» **TASK**
Reproduce verbatim the lines below, from the line containing "Image resolution: width=1568 pixels, height=258" through the end of the entries, omitting the pictures.

» **EXCERPTED DATA**
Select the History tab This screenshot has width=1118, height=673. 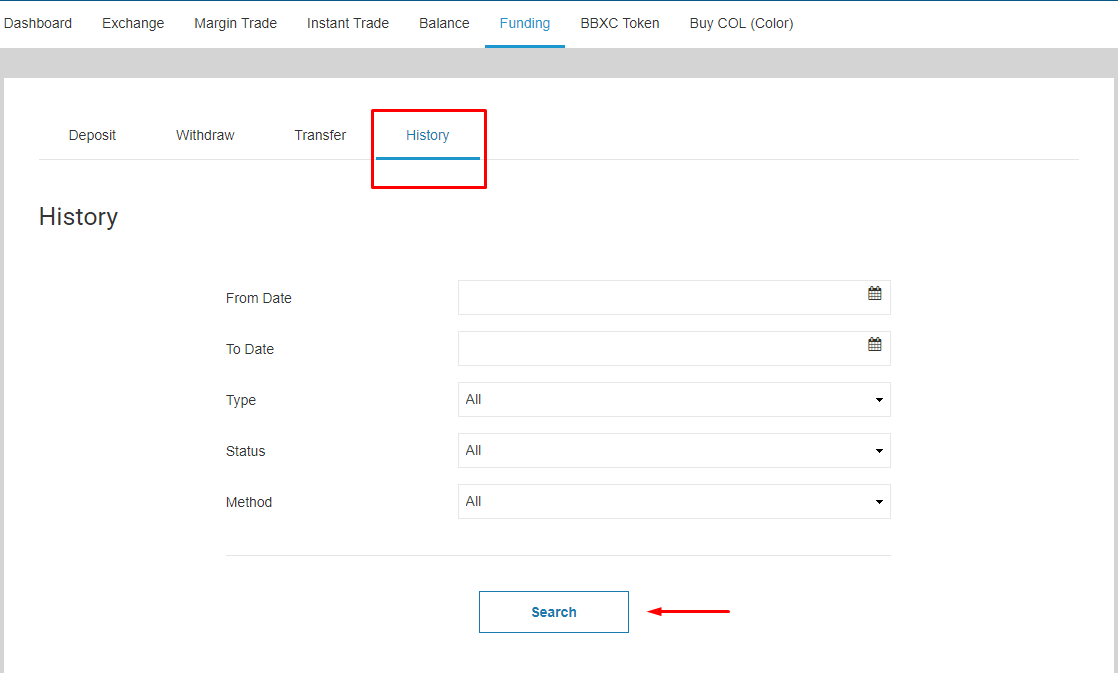tap(427, 136)
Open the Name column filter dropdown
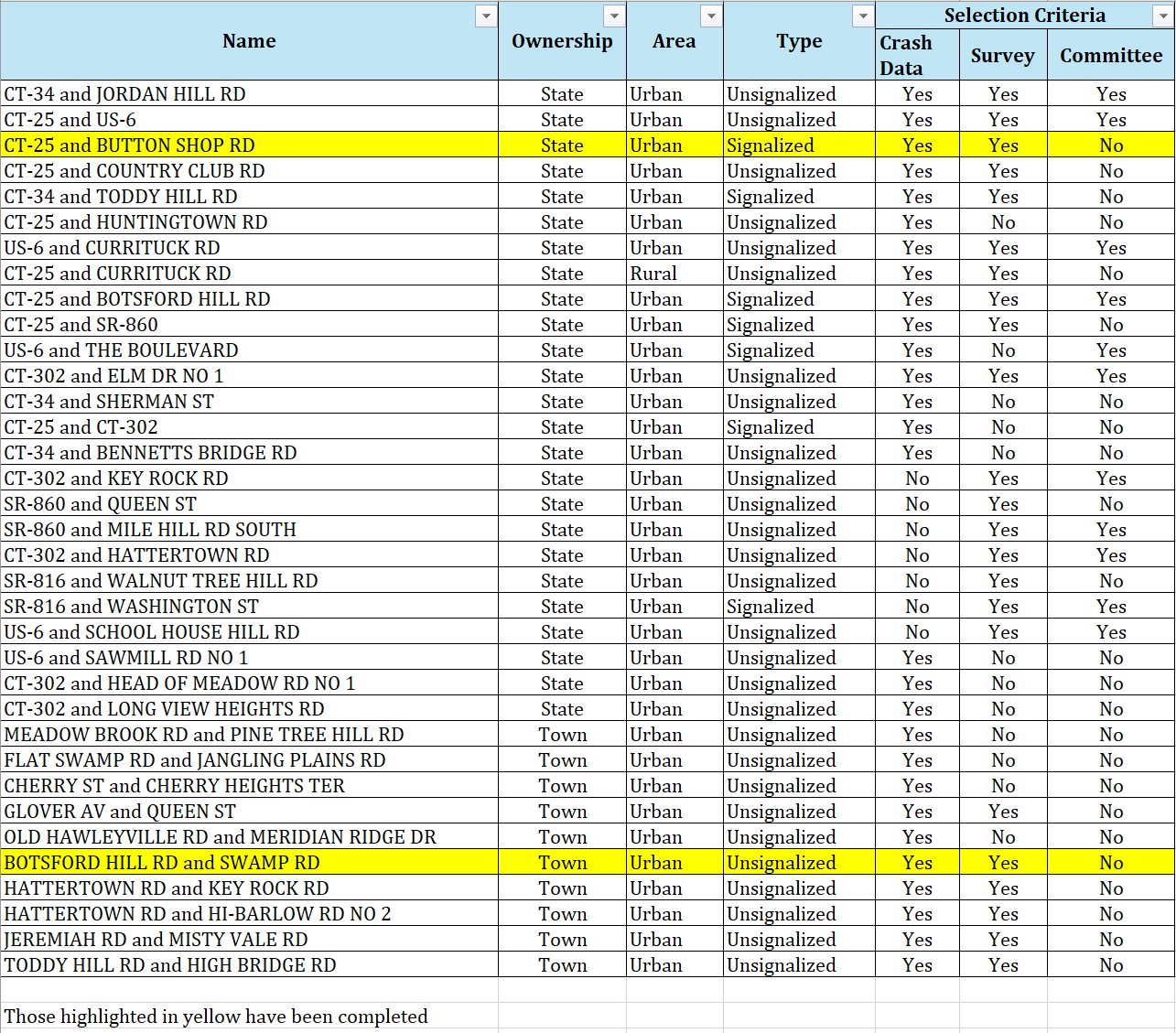 pos(486,16)
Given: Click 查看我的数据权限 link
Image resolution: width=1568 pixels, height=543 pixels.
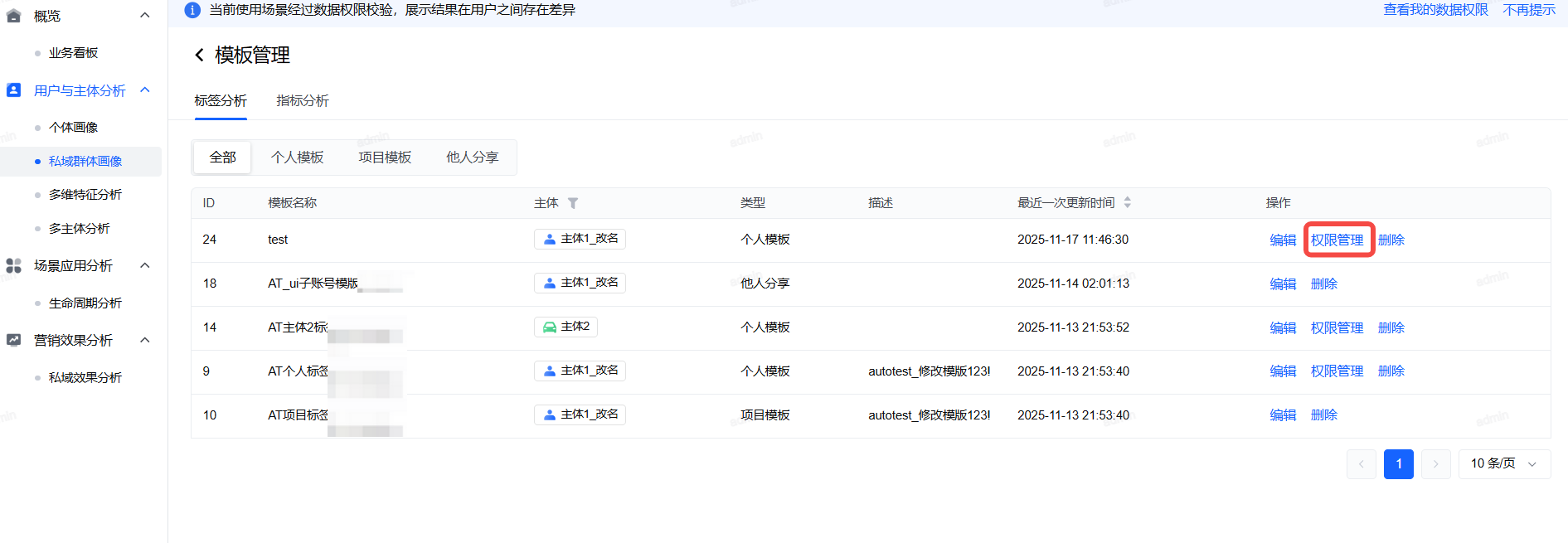Looking at the screenshot, I should 1435,10.
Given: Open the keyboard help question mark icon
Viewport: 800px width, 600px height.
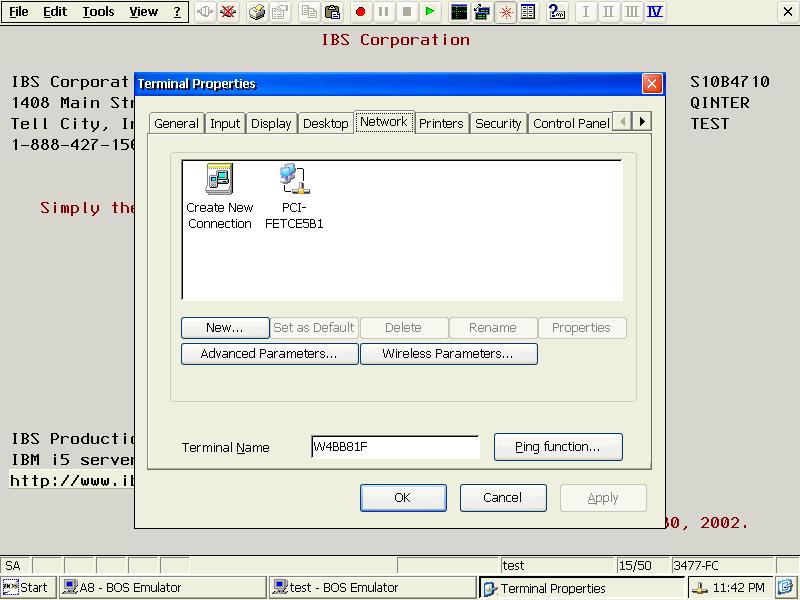Looking at the screenshot, I should coord(556,12).
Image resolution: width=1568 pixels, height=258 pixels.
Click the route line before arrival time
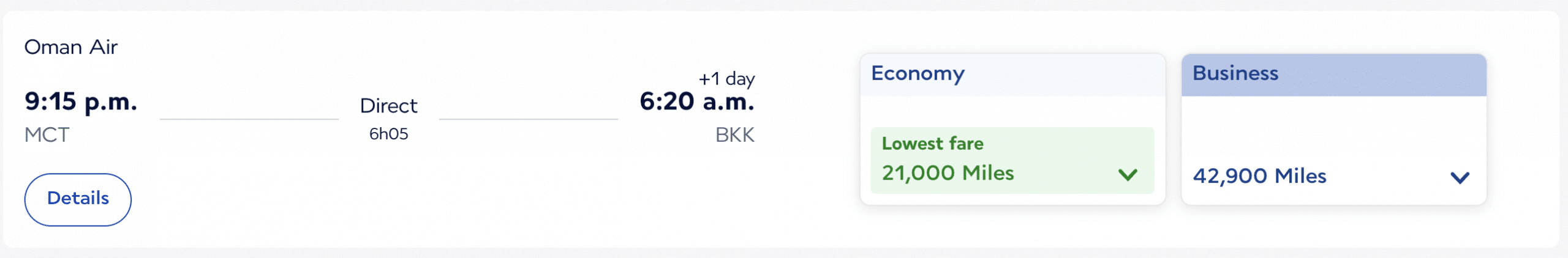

» **ANSWER FOR THIS EXERCISE**
Image resolution: width=1568 pixels, height=258 pixels.
Click the route line before arrival time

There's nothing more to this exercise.